I can hear the pick axe - the sharp strikes against the stones, and the dull thud when the earth swallowed the blade - and the deep exhalations when the stones tumbled into the old wheelbarrow – new then - that now leans rusting against my garden shed.
Some of the stones were so large - far too large for one man – how did you move them? I look at the old photographs and you seem so young – so much younger than I am today - and so thin – staring off-frame beyond the camera. What were you looking for in those fields?
I can see you sorting the stones, stacking them - building and unbuilding and rebuilding the walls and terraces until the walls were true and the terraces level and planted with dogwood, birches, soft grass for bare feet, and bordered with roses.

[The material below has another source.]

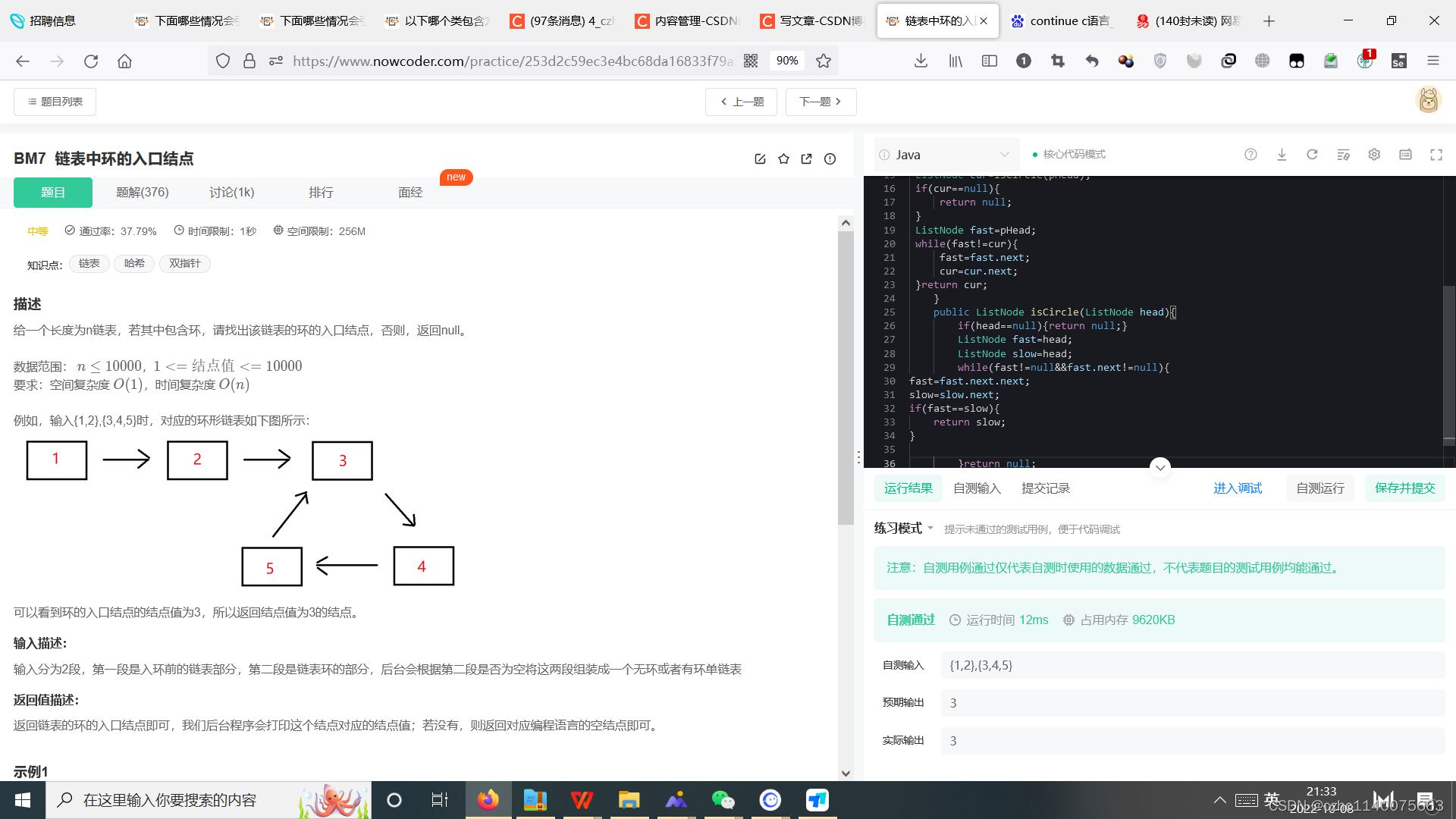Viewport: 1456px width, 819px height.
Task: Collapse the code editor with the chevron-down button
Action: click(x=1159, y=467)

Did you know that you were building my castle? That the highest terrace would be my tower and keep? I remember calling out to my knights, my legionnaires, and tribesmen – rallying them in defense of the citadel – ready for the coming siege.
I also remember looking out across that verdant kingdom for the last time - no longer a king or a boy – and miles away, across the river to the west, I imagined the new home that awaited us. I couldn’t know how far away it would be or what it meant to leave.
This morning, as I looked out across the garden that I have built, I felt the weightlessness of time and its gravity settling me into place. For a brief moment I had the sensation that I was standing on the shoulders of gathered stones.